> [REQUIREMENT]:
Copy out verbatim everything in the items below, from the line containing "Click the Inches label text" down to the final line of the items, with both ends included.

(Element and text position data)
#####

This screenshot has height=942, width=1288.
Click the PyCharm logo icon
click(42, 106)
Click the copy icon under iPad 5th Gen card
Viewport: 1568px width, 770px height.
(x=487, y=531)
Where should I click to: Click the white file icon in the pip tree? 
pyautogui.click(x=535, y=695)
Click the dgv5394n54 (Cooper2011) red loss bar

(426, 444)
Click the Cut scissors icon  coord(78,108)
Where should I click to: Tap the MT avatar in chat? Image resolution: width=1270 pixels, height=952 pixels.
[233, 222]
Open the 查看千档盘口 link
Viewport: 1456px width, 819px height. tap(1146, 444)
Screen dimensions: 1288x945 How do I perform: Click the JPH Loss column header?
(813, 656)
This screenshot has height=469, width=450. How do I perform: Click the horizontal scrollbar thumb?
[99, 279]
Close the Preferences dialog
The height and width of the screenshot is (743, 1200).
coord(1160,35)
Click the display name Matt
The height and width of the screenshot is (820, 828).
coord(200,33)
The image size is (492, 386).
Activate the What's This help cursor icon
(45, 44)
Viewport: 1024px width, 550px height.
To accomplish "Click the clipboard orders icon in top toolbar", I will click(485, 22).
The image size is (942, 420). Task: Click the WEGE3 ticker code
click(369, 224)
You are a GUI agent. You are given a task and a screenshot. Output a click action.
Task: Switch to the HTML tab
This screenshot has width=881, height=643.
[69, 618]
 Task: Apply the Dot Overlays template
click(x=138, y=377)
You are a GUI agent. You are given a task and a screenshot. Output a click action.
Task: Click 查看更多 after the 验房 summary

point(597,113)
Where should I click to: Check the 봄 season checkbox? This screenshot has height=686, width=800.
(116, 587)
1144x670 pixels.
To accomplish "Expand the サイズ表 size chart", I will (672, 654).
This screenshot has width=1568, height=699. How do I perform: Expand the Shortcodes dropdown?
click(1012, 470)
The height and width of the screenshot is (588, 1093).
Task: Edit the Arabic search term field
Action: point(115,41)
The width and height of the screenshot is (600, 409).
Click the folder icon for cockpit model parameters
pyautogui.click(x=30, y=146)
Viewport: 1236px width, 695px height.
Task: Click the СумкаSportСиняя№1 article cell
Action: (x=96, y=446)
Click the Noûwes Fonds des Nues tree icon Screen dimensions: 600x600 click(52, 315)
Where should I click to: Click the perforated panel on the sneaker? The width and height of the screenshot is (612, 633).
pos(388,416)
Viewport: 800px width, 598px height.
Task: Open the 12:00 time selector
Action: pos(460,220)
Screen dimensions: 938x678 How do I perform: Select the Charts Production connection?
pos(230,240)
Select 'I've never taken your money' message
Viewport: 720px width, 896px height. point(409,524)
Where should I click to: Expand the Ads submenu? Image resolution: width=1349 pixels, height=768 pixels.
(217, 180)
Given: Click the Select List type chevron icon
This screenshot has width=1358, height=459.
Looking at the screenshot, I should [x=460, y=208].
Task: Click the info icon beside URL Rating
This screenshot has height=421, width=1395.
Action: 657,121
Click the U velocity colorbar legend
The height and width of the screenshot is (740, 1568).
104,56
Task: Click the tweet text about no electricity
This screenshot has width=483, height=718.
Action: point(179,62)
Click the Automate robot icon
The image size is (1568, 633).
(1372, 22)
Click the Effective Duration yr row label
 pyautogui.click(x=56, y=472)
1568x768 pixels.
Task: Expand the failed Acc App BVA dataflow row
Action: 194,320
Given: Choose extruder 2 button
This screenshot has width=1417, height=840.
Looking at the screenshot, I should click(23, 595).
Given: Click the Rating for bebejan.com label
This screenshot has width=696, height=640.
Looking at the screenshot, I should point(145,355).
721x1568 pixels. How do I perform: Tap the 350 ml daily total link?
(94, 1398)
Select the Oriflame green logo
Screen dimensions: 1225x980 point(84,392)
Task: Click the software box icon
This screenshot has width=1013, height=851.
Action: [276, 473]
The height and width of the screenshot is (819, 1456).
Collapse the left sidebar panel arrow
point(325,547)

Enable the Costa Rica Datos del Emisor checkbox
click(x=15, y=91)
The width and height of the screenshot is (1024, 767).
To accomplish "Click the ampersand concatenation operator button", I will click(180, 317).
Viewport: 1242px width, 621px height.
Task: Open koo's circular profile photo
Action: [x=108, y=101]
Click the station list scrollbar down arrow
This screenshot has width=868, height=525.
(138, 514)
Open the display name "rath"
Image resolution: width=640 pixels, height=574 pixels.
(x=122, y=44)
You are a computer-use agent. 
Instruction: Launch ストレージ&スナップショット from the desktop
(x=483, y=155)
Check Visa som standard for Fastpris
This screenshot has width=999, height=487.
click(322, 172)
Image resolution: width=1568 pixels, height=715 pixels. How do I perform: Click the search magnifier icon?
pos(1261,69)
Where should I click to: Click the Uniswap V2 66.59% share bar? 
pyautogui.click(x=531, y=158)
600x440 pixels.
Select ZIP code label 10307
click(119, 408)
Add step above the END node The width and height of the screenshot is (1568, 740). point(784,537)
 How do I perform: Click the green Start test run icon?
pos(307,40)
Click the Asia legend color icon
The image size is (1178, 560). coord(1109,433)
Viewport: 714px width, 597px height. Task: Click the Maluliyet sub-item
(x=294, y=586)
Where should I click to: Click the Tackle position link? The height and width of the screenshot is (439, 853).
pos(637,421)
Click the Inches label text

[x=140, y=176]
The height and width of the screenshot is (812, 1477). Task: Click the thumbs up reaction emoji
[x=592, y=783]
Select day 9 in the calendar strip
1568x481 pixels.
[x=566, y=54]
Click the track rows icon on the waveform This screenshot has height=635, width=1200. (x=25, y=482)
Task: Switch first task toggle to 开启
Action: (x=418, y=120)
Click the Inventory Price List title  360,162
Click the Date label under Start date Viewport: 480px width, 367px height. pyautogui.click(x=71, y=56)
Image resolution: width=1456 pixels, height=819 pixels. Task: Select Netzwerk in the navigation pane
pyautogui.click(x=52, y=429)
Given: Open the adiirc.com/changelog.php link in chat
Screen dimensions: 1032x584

#####

> [WRITTEN ANSWER]:
Click the Inches label text

[x=140, y=176]
The height and width of the screenshot is (812, 1477). Task: Click the thumbs up reaction emoji
[x=592, y=783]
Select day 9 in the calendar strip
1568x481 pixels.
[x=566, y=54]
Click the track rows icon on the waveform This screenshot has height=635, width=1200. (x=25, y=482)
Task: Switch first task toggle to 开启
Action: (x=418, y=120)
Click the Inventory Price List title  360,162
Click the Date label under Start date Viewport: 480px width, 367px height. pyautogui.click(x=71, y=56)
Image resolution: width=1456 pixels, height=819 pixels. Task: Select Netzwerk in the navigation pane
pyautogui.click(x=52, y=429)
Given: Open the adiirc.com/changelog.php link in chat
Screen dimensions: 1032x584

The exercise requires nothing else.